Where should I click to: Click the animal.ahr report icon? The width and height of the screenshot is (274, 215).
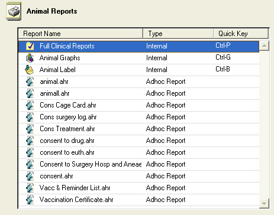pos(30,82)
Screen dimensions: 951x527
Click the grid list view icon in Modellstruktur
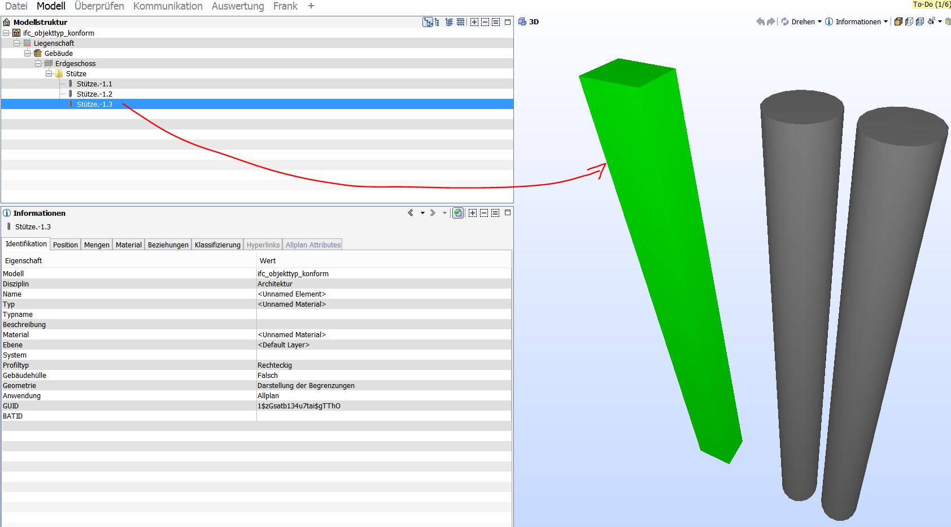click(461, 22)
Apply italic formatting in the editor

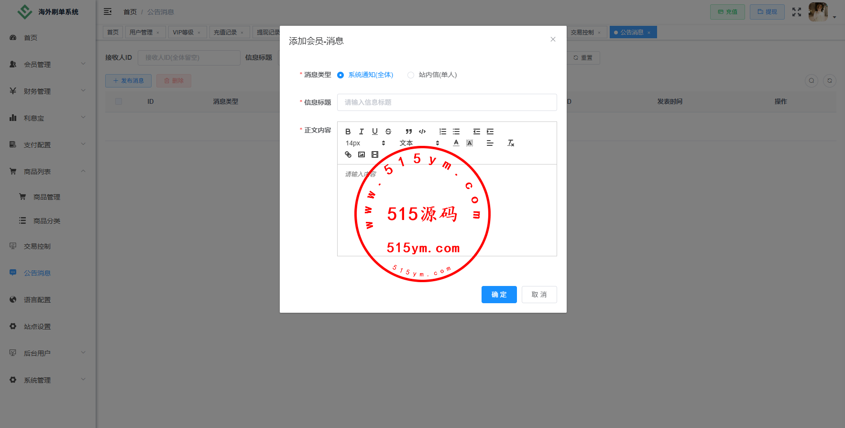[x=361, y=132]
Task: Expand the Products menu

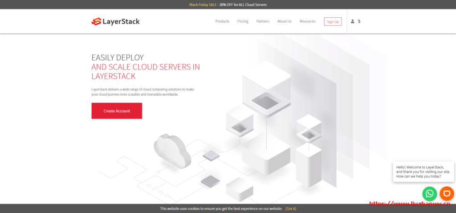Action: [x=222, y=21]
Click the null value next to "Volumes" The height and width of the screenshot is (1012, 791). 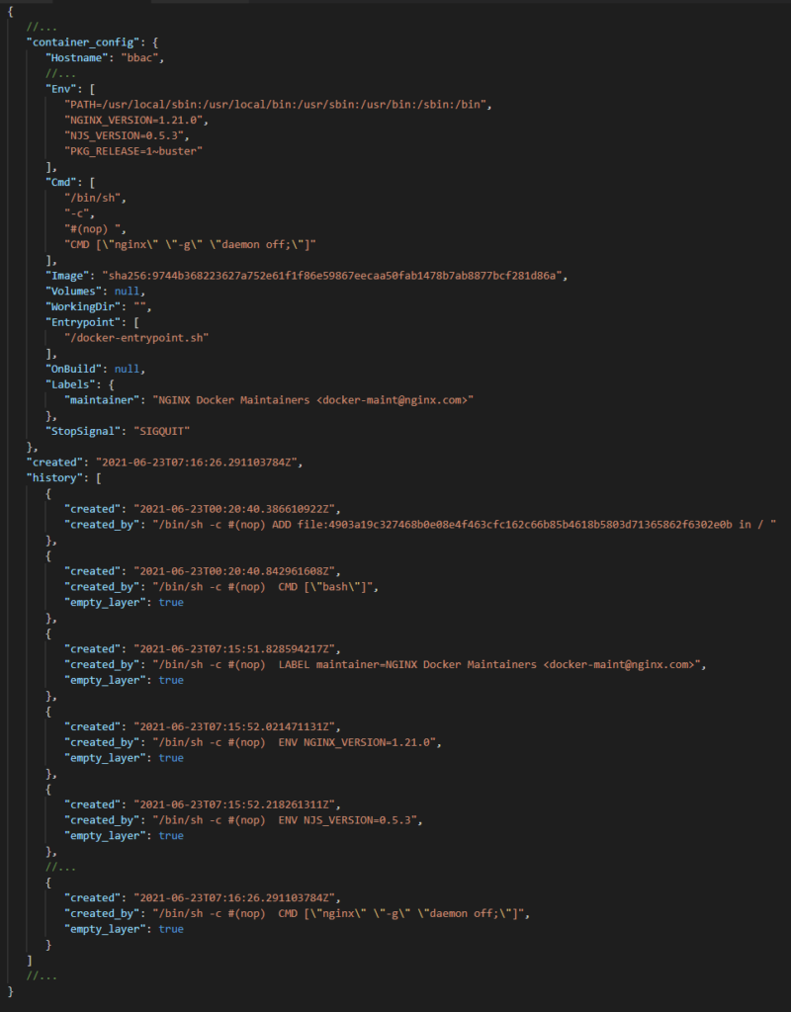[129, 291]
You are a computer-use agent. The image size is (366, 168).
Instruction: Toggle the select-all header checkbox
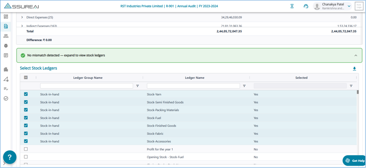26,78
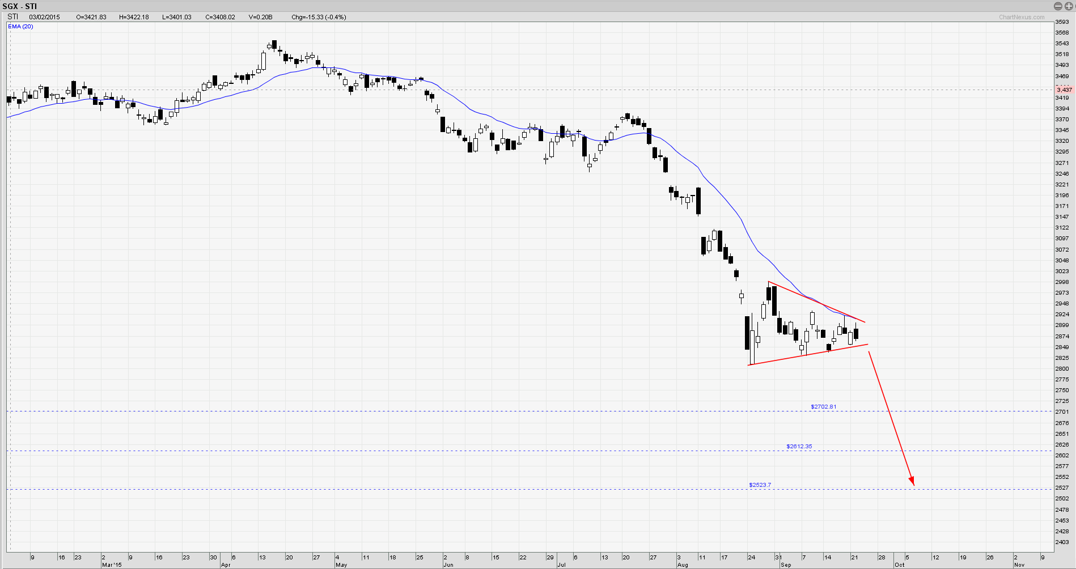
Task: Click the Nov month marker on time axis
Action: click(1019, 565)
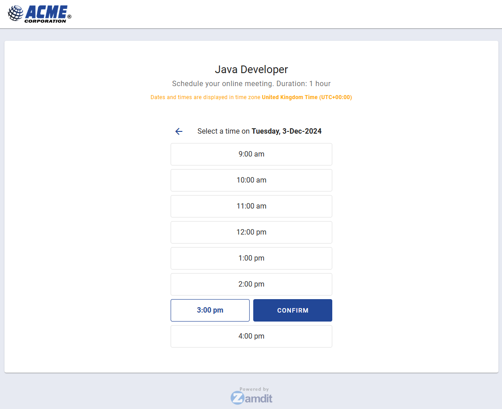Click the ACME Corporation logo
The width and height of the screenshot is (502, 409).
(39, 14)
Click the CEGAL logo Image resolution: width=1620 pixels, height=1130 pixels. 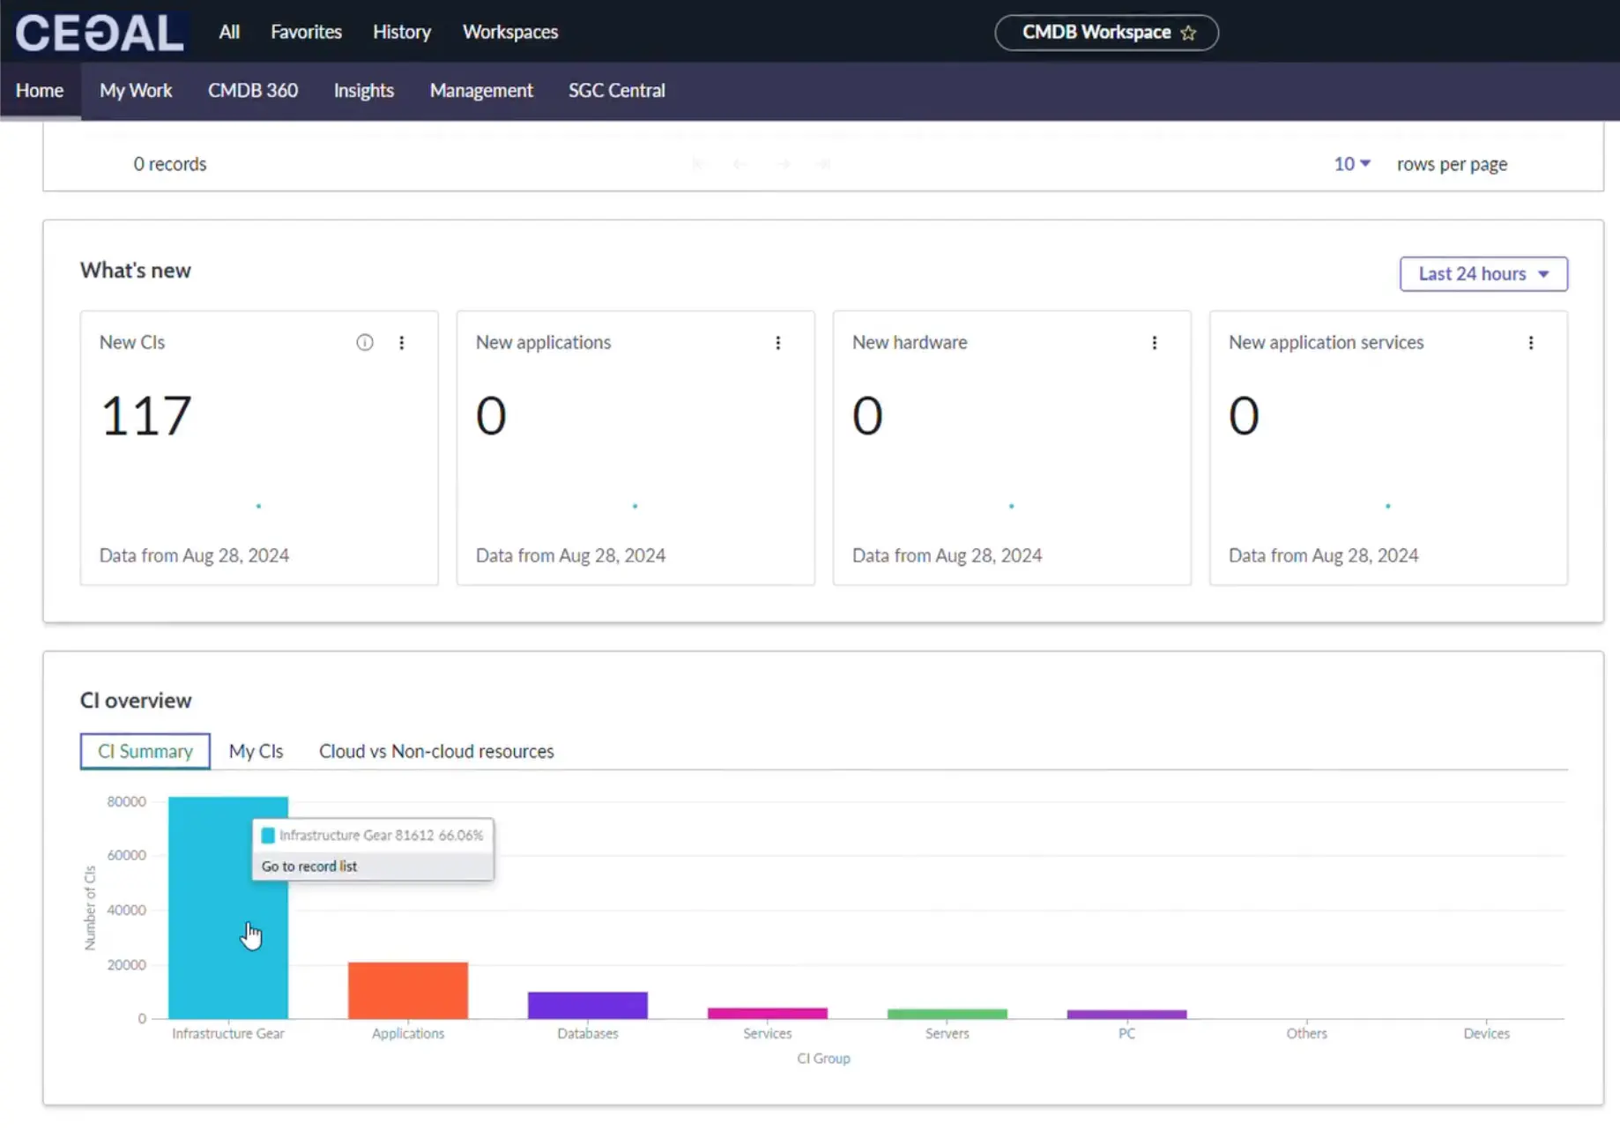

--*--

REQUIREMENT:
Write the lines out exactly, beginning at the line that holds "You are a computer-use" and stopping after the last line of the entries; include no pictures.

RESPONSE:
You are a computer-use agent. The image size is (366, 168).
Instruction: Toggle the select-all header checkbox
26,78
Task: Click the Nov month marker on time axis
Action: click(1019, 565)
Click the ACME Corporation logo
The width and height of the screenshot is (502, 409).
(39, 14)
Click the CEGAL logo Image resolution: width=1620 pixels, height=1130 pixels. 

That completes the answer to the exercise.